Would you output the entries below only from the line containing "Open the help" through the line containing "Given: Click the", exactly as they stand and with both ends included?

======== DATASET EXTRACT

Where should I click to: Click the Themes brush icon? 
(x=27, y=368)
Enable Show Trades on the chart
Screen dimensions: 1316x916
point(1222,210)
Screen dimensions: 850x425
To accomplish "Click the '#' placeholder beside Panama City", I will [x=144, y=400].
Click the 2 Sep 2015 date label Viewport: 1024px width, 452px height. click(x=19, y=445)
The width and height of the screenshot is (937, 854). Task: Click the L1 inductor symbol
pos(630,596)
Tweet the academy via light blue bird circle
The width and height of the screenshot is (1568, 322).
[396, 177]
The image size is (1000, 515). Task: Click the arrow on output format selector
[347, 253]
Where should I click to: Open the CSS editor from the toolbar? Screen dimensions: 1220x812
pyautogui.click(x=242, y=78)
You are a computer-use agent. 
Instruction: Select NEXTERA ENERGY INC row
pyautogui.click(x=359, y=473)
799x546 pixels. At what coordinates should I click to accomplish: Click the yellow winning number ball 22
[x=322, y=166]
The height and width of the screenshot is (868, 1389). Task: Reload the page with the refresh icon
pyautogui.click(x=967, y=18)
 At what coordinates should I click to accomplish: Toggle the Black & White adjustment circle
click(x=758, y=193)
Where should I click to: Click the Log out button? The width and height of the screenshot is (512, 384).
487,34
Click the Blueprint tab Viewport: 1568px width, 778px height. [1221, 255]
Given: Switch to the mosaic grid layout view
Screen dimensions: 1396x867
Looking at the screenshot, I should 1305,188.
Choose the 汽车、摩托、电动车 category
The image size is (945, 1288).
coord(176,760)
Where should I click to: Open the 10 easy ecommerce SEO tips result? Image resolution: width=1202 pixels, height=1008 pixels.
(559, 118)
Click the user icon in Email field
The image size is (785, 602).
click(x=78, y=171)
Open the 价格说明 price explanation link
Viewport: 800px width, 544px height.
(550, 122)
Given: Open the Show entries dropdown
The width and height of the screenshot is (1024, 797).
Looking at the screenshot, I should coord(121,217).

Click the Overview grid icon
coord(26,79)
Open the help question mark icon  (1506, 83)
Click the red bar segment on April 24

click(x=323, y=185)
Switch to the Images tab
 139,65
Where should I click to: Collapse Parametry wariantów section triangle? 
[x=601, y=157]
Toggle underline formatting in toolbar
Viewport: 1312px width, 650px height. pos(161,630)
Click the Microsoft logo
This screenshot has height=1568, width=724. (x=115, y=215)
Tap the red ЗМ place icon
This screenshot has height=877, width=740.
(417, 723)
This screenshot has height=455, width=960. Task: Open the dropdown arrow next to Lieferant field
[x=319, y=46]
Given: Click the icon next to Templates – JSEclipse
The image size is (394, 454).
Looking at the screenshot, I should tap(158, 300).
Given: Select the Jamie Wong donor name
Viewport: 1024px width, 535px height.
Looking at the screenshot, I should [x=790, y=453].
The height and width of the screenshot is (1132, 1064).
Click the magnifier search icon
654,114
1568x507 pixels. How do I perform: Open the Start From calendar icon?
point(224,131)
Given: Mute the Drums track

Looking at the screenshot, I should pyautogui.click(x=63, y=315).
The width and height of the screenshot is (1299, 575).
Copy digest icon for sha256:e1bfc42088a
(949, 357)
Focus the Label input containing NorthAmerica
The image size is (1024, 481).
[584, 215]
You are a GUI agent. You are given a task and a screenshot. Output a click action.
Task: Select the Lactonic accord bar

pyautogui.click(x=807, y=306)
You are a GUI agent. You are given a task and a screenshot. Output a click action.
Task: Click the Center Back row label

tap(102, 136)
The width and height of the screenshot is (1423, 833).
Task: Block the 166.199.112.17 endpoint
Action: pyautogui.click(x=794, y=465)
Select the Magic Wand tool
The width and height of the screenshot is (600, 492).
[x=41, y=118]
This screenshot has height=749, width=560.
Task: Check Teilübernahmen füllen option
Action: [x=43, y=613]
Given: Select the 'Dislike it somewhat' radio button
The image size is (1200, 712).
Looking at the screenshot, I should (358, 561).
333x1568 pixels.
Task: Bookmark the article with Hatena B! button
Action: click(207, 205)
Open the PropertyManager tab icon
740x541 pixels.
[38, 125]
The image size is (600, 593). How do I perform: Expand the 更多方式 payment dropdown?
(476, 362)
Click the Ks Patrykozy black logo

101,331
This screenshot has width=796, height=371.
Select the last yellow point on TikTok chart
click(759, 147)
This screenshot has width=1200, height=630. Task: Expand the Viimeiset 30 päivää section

================

* SOLUTION TO THE EXERCISE:
Open the help question mark icon  (1506, 83)
Click the red bar segment on April 24

click(x=323, y=185)
Switch to the Images tab
 139,65
Where should I click to: Collapse Parametry wariantów section triangle? 
[x=601, y=157]
Toggle underline formatting in toolbar
Viewport: 1312px width, 650px height. pos(161,630)
Click the Microsoft logo
This screenshot has height=1568, width=724. (x=115, y=215)
Tap the red ЗМ place icon
This screenshot has height=877, width=740.
(417, 723)
This screenshot has height=455, width=960. Task: Open the dropdown arrow next to Lieferant field
[x=319, y=46]
Given: Click the icon next to Templates – JSEclipse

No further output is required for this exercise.